-- Directive --
Tally how many lines below contain the word "Chrome", and reply with only that number.

Collection entries
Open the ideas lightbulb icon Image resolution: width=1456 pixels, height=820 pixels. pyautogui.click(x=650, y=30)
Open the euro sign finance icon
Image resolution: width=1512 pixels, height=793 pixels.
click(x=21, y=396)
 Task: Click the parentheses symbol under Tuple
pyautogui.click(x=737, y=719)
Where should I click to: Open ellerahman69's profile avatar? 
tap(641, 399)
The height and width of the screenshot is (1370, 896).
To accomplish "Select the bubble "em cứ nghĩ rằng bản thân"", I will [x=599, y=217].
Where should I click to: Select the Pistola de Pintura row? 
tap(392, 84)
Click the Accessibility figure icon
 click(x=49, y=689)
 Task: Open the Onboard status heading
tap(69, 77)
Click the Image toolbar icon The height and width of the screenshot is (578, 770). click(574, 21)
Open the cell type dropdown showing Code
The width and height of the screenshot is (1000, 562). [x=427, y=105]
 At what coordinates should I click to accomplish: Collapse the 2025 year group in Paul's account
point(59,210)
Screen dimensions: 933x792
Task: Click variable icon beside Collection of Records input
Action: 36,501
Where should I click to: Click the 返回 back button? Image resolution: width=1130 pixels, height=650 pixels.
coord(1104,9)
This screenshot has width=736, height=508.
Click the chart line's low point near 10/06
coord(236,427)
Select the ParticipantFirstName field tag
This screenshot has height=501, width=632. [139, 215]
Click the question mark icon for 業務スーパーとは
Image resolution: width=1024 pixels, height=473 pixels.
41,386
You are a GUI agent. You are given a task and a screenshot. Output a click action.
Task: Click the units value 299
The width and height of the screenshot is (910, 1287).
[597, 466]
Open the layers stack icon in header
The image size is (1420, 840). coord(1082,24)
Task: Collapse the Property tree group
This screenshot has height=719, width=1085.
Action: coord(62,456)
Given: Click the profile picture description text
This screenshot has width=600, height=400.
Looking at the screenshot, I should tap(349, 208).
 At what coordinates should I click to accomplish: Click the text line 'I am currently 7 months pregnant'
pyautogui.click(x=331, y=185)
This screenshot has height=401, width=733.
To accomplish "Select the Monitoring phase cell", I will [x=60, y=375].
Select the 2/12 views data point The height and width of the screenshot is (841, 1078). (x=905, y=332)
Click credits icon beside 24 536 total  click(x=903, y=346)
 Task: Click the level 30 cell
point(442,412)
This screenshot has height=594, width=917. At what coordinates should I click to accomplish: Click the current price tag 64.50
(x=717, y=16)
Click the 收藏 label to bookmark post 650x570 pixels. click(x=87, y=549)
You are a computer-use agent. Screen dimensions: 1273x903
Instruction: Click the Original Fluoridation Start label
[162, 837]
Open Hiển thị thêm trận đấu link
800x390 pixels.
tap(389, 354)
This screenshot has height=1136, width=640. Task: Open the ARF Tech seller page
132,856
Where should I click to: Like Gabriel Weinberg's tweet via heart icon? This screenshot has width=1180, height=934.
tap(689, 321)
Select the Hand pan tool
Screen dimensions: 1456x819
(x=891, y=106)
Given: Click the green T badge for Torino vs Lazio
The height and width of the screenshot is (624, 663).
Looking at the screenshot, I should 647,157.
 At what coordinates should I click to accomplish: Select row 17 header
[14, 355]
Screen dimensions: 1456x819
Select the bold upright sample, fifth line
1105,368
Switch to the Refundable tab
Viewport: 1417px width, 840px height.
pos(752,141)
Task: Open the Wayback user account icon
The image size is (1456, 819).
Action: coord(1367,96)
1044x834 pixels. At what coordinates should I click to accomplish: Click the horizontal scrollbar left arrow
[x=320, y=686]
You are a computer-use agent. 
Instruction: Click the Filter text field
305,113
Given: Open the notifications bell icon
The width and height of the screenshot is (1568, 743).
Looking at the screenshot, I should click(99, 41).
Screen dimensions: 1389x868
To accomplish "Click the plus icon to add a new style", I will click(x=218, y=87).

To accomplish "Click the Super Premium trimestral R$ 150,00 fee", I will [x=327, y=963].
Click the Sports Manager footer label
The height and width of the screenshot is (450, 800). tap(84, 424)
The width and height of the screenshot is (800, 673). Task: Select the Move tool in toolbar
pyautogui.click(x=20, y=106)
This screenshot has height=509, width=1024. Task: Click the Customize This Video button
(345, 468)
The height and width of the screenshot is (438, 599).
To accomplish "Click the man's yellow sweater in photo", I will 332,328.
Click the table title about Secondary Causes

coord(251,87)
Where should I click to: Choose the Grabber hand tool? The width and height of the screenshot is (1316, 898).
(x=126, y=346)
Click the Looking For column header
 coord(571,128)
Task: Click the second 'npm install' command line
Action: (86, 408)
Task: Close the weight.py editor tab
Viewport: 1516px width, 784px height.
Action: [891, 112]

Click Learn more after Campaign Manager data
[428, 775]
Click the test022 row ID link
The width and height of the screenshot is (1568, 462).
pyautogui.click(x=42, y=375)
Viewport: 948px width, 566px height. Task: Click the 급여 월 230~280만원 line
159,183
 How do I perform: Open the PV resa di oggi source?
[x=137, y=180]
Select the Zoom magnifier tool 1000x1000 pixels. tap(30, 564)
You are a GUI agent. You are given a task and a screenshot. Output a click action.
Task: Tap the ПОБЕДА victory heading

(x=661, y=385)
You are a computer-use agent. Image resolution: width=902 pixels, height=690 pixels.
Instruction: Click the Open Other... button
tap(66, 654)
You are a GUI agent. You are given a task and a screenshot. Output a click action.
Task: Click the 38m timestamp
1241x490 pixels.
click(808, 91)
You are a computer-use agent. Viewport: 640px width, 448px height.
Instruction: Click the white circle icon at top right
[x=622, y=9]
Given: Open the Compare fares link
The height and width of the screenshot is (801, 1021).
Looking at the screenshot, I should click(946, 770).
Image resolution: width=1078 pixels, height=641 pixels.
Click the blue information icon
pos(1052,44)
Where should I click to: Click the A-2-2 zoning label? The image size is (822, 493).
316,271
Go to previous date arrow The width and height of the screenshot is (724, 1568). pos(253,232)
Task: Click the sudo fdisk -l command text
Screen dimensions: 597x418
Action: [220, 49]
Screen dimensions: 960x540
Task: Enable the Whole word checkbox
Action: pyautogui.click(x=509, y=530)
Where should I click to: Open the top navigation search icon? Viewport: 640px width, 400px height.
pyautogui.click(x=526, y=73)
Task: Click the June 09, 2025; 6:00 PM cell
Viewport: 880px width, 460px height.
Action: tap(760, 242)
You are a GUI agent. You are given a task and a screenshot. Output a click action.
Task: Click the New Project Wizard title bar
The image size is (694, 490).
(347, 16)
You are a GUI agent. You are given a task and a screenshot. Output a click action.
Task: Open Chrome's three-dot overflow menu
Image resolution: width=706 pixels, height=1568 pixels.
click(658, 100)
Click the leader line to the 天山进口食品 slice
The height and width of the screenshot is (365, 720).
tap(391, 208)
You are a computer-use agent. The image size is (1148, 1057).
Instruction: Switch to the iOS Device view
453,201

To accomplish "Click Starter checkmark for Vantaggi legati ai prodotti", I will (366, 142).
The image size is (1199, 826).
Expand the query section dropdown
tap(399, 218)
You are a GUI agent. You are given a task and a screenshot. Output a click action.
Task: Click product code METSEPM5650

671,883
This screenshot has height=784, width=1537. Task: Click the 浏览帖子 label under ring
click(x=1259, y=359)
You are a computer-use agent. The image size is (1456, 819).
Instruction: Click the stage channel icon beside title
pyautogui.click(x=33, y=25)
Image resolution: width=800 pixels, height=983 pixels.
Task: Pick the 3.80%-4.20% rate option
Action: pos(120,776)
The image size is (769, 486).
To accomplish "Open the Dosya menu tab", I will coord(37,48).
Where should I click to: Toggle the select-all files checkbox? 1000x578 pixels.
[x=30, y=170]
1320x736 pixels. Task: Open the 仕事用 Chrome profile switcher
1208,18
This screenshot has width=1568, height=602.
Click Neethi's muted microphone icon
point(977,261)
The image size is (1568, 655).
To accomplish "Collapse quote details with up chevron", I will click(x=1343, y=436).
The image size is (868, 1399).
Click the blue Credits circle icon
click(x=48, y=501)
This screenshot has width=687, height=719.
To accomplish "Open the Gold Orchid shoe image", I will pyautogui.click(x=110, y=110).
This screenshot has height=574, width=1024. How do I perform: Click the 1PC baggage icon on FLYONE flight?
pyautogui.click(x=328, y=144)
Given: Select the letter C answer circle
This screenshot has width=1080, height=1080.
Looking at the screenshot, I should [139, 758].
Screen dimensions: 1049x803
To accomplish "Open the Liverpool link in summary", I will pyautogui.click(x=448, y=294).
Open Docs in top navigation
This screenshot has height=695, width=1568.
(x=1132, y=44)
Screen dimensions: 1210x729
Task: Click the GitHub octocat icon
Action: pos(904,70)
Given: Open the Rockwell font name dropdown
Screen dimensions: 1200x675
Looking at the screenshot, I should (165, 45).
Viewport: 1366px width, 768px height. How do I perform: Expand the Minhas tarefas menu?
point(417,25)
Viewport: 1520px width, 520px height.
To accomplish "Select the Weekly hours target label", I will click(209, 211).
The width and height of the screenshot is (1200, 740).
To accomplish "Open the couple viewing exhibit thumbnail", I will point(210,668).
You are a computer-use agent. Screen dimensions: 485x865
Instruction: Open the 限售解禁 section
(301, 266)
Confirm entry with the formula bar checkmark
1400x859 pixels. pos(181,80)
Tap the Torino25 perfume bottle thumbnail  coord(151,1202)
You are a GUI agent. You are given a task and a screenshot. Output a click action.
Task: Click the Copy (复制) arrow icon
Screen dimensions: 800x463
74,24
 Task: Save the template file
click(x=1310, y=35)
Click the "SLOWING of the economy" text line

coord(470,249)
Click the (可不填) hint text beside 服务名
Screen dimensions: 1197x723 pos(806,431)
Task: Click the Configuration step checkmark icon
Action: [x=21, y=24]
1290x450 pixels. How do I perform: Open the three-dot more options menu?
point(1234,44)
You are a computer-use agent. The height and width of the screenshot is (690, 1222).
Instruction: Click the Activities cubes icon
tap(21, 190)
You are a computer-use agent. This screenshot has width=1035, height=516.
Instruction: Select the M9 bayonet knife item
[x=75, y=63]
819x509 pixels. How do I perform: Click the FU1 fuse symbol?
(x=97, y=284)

-- Answer --
2